— START DATASET EXTRACT —
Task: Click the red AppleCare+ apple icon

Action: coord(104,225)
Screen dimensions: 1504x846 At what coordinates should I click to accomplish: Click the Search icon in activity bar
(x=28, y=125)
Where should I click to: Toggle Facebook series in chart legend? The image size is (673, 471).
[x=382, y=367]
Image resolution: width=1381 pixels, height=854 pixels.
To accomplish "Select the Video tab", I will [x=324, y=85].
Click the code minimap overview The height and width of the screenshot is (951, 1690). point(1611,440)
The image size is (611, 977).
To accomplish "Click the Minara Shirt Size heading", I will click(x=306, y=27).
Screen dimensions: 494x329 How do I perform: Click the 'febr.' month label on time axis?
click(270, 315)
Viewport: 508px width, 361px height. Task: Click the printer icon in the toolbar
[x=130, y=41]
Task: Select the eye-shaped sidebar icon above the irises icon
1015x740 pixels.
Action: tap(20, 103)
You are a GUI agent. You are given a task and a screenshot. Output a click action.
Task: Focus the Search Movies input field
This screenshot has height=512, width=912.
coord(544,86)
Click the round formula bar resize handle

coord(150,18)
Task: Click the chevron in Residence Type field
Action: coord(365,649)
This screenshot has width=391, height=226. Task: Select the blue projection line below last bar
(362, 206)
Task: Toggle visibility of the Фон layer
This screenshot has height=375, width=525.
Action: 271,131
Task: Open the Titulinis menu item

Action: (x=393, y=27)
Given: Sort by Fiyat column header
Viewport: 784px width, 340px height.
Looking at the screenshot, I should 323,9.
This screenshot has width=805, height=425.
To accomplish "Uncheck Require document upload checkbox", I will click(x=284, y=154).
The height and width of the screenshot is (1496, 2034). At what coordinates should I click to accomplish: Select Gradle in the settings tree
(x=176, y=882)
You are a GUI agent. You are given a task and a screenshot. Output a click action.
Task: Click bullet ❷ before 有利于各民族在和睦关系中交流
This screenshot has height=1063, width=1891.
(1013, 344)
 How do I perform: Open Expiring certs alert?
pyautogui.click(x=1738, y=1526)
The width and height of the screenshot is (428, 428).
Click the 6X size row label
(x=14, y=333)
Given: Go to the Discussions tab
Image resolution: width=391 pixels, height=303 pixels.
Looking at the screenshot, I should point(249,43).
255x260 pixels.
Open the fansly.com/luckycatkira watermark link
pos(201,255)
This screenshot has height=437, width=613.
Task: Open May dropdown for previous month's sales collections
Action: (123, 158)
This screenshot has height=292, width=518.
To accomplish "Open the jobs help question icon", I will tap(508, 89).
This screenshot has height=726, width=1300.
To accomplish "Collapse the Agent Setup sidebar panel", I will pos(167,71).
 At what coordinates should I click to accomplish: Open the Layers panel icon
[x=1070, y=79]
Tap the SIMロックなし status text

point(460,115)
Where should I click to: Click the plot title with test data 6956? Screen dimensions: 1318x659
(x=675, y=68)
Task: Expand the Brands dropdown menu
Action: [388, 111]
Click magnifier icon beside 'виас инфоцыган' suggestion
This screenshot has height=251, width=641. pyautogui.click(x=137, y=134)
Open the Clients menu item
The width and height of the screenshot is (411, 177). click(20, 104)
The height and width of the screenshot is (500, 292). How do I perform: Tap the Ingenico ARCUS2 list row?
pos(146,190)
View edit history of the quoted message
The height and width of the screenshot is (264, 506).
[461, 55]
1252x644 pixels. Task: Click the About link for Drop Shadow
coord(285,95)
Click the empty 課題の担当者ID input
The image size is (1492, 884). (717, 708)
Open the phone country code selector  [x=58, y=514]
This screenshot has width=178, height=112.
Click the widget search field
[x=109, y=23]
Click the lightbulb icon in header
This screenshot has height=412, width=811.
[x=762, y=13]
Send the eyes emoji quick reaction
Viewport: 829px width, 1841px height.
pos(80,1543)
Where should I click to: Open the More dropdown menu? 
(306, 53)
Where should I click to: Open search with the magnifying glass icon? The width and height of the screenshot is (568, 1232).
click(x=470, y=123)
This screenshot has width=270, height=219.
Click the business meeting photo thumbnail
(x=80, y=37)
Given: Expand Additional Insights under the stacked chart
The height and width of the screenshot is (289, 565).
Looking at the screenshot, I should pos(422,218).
— END DATASET EXTRACT —
# TO BE DONE
Return every line of the listing above verbatim, with nothing changed.

# CORRECT ANSWER
Task: Click the red AppleCare+ apple icon

Action: coord(104,225)
Screen dimensions: 1504x846 At what coordinates should I click to accomplish: Click the Search icon in activity bar
(x=28, y=125)
Where should I click to: Toggle Facebook series in chart legend? The image size is (673, 471).
[x=382, y=367]
Image resolution: width=1381 pixels, height=854 pixels.
To accomplish "Select the Video tab", I will [x=324, y=85].
Click the code minimap overview The height and width of the screenshot is (951, 1690). point(1611,440)
The image size is (611, 977).
To accomplish "Click the Minara Shirt Size heading", I will click(x=306, y=27).
Screen dimensions: 494x329 How do I perform: Click the 'febr.' month label on time axis?
click(270, 315)
Viewport: 508px width, 361px height. Task: Click the printer icon in the toolbar
[x=130, y=41]
Task: Select the eye-shaped sidebar icon above the irises icon
1015x740 pixels.
Action: tap(20, 103)
You are a GUI agent. You are given a task and a screenshot. Output a click action.
Task: Focus the Search Movies input field
This screenshot has height=512, width=912.
coord(544,86)
Click the round formula bar resize handle

coord(150,18)
Task: Click the chevron in Residence Type field
Action: coord(365,649)
This screenshot has width=391, height=226. Task: Select the blue projection line below last bar
(362, 206)
Task: Toggle visibility of the Фон layer
This screenshot has height=375, width=525.
Action: 271,131
Task: Open the Titulinis menu item

Action: (x=393, y=27)
Given: Sort by Fiyat column header
Viewport: 784px width, 340px height.
Looking at the screenshot, I should 323,9.
This screenshot has width=805, height=425.
To accomplish "Uncheck Require document upload checkbox", I will click(x=284, y=154).
The height and width of the screenshot is (1496, 2034). At what coordinates should I click to accomplish: Select Gradle in the settings tree
(x=176, y=882)
You are a GUI agent. You are given a task and a screenshot. Output a click action.
Task: Click bullet ❷ before 有利于各民族在和睦关系中交流
This screenshot has height=1063, width=1891.
(1013, 344)
 How do I perform: Open Expiring certs alert?
pyautogui.click(x=1738, y=1526)
The width and height of the screenshot is (428, 428).
Click the 6X size row label
(x=14, y=333)
Given: Go to the Discussions tab
Image resolution: width=391 pixels, height=303 pixels.
Looking at the screenshot, I should point(249,43).
255x260 pixels.
Open the fansly.com/luckycatkira watermark link
pos(201,255)
This screenshot has height=437, width=613.
Task: Open May dropdown for previous month's sales collections
Action: (123, 158)
This screenshot has height=292, width=518.
To accomplish "Open the jobs help question icon", I will tap(508, 89).
This screenshot has height=726, width=1300.
To accomplish "Collapse the Agent Setup sidebar panel", I will pos(167,71).
 At what coordinates should I click to accomplish: Open the Layers panel icon
[x=1070, y=79]
Tap the SIMロックなし status text

point(460,115)
Where should I click to: Click the plot title with test data 6956? Screen dimensions: 1318x659
(x=675, y=68)
Task: Expand the Brands dropdown menu
Action: [388, 111]
Click magnifier icon beside 'виас инфоцыган' suggestion
This screenshot has height=251, width=641. pyautogui.click(x=137, y=134)
Open the Clients menu item
The width and height of the screenshot is (411, 177). click(20, 104)
The height and width of the screenshot is (500, 292). How do I perform: Tap the Ingenico ARCUS2 list row?
pos(146,190)
View edit history of the quoted message
The height and width of the screenshot is (264, 506).
[461, 55]
1252x644 pixels. Task: Click the About link for Drop Shadow
coord(285,95)
Click the empty 課題の担当者ID input
The image size is (1492, 884). (717, 708)
Open the phone country code selector  [x=58, y=514]
This screenshot has width=178, height=112.
Click the widget search field
[x=109, y=23]
Click the lightbulb icon in header
This screenshot has height=412, width=811.
[x=762, y=13]
Send the eyes emoji quick reaction
Viewport: 829px width, 1841px height.
pos(80,1543)
Where should I click to: Open the More dropdown menu? 
(306, 53)
Where should I click to: Open search with the magnifying glass icon? The width and height of the screenshot is (568, 1232).
click(x=470, y=123)
This screenshot has width=270, height=219.
Click the business meeting photo thumbnail
(x=80, y=37)
Given: Expand Additional Insights under the stacked chart
The height and width of the screenshot is (289, 565).
Looking at the screenshot, I should pos(422,218).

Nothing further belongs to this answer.